This tool provides a way to convert ONNX models to Chainer models.
The Python packages can be install via pip3 install chainer onnx numpy
.
pip3 install -e .
python3 -c "import onnx2chainer"
python3 setup.py test
import onnx
import onnx2chainer
model_onnx = onnx.load("path/to/onnx/model")
model_chainer = onnx2chainer.onnxToChainer(model_onnx)
x = a_xp_array
y = model_chainer(x)
See onnx2chainer_test.py
for more details.
The test script onnx2chainer_test.py
- downloads ONNX models as well as test datasets from The ONNX Model Zoo (might be O(GiB)),
- generate a Chainer model from each of them, and
- verify the generated models by comparing output of the models and grand-truth outputs, as follows.
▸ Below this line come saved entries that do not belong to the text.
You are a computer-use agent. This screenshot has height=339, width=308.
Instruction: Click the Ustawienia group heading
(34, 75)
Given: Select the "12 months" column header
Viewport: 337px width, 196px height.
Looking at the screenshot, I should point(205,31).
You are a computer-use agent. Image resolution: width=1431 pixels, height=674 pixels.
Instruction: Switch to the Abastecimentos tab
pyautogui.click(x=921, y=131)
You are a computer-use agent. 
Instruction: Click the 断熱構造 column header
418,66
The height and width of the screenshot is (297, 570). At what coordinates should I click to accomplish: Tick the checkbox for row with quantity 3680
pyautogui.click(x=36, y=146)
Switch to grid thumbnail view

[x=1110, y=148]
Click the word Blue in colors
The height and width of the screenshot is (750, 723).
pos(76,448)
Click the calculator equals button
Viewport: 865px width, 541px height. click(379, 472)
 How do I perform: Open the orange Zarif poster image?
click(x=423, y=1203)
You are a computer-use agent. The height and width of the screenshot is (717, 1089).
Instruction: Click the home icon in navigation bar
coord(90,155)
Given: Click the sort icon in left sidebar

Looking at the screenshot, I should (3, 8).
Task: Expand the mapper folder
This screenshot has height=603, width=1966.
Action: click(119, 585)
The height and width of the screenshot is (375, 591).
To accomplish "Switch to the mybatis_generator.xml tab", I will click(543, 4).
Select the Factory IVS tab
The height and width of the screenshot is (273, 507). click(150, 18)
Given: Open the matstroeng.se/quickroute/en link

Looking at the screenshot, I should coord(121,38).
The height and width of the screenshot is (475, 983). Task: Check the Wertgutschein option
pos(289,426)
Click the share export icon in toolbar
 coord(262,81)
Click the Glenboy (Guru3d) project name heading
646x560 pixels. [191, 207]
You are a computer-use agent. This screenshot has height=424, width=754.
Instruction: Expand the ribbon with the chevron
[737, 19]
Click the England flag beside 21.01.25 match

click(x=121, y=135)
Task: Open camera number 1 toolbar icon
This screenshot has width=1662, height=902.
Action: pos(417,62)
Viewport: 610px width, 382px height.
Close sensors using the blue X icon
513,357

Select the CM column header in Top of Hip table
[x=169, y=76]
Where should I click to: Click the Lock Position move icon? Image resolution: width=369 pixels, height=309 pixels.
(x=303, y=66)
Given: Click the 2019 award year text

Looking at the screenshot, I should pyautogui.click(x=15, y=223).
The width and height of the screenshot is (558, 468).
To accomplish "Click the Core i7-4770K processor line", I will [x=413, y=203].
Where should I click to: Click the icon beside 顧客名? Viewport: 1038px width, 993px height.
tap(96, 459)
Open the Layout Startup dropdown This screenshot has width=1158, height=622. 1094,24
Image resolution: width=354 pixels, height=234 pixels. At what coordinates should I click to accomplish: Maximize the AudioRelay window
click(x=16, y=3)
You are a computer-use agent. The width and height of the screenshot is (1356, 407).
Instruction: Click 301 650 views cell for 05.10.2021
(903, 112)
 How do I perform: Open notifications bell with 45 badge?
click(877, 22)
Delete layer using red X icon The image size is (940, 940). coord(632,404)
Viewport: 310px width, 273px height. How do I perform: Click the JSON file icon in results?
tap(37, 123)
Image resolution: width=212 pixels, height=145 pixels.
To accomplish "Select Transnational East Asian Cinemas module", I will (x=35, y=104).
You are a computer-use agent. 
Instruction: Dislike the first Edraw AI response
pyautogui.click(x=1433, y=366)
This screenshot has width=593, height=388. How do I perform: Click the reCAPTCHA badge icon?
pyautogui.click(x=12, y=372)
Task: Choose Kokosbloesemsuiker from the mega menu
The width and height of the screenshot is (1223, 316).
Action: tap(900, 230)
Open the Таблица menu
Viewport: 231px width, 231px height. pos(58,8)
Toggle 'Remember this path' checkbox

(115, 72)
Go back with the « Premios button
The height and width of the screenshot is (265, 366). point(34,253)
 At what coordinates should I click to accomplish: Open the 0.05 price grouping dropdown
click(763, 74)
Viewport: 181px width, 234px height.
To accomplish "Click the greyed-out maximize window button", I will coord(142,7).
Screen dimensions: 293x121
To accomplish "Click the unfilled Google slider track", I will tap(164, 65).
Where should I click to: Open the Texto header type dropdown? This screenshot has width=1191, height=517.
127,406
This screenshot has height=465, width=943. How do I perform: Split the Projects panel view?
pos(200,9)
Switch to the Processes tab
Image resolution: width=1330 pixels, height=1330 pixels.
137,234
Testing bvlc_alexnet.tar.gz with test_data_set_0: |y_chainer - y_true| / |y_true| = 5.27e-07
Testing bvlc_reference_caffenet.tar.gz with test_data_set_0: |y_chainer - y_true| / |y_true| = 5.24e-08
Testing bvlc_googlenet.tar.gz with test_data_set_0: |y_chainer - y_true| / |y_true| = 9.00e-07
Testing resnet50.tar.gz with test_data_set_0: |y_chainer - y_true| / |y_true| = 3.70e-08
Testing mnist.tar.gz with test_data_set_0: |y_chainer - y_true| / |y_true| = 5.78e-04
Testing vgg19.tar.gz with test_data_set_0: |y_chainer - y_true| / |y_true| = 9.68e-07
Note that the error of MNIST is relatively larger than others because the model does not have softmax.